To take back control: Make saving hassle-free and systematic by having a portion of your paycheck deposited automatically into your emergency fund.
- Putting off saving for retirement
Retirement often seems like such a far-off goal that it’s easy to think we have plenty of time. But here’s a reason to stop putting it off: the longer you wait, the more of your monthly budget you may have to save when you’re older, Branham says. If you invest $100 a month and get a 7 percent return for 30 years, you’ll end up with $122,820. But if you start later and only save for 20 years, you’ll need to save twice as much each month to come up with a comparable amount.
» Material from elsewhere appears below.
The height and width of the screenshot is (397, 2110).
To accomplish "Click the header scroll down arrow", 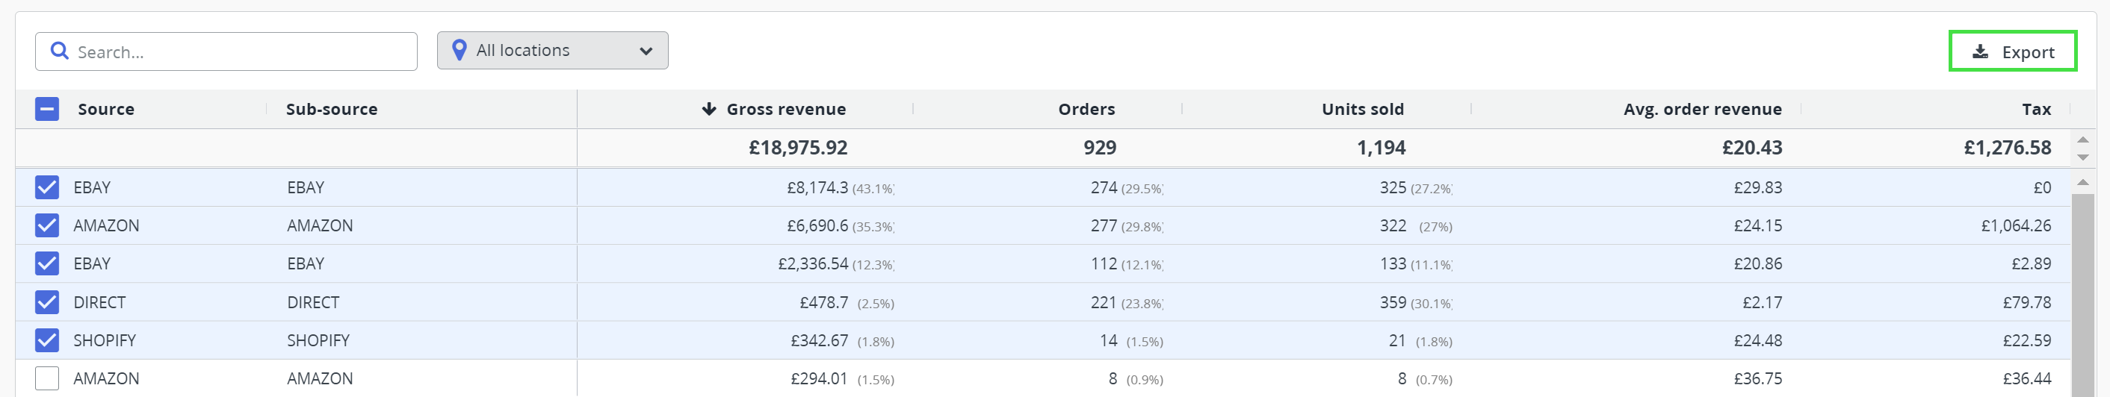I will [2082, 156].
Contributing one more percent of your paycheck now may save you money — and stress —down the road.
To take back control: Create a road map with our retirement calculator.
- Making only minimum payments
Making minimum payments can be tempting because we’re keeping more money in our pockets. But in reality, we end up spending more on interest and taking longer to get out of debt. Ty'Lisha Summers and her husband Kiley had about $100,000 in debt between student loans, car notes and credit cards. They were making minimum payments until a visit with a financial adviser encouraged them to act. “By continuing to make only minimum payments it would have taken us over 100 years to pay off our debt, and we would have spent $300,000 in interest,” Summers says. The couple found an extra $50 per month to start whittling down the balance faster.
To take back control: Consider consolidating credit card balances onto a zero-interest card.
- Putting off estate planning
When Prince died a couple of years ago, we were shocked to learn that His Royal Badness didn’t have a will. But you don’t have to be a wealthy celebrity to have possessions that you want to pass down. Not only does estate planning ensure that your assets go to those you love but it prevents your property from falling into the hands of a distant relative or even your state. Sites like legalzoom.com and willing.com can help you get started putting down your wishes and creating generational wealth.
To take back control: Look into online software or ready-made forms.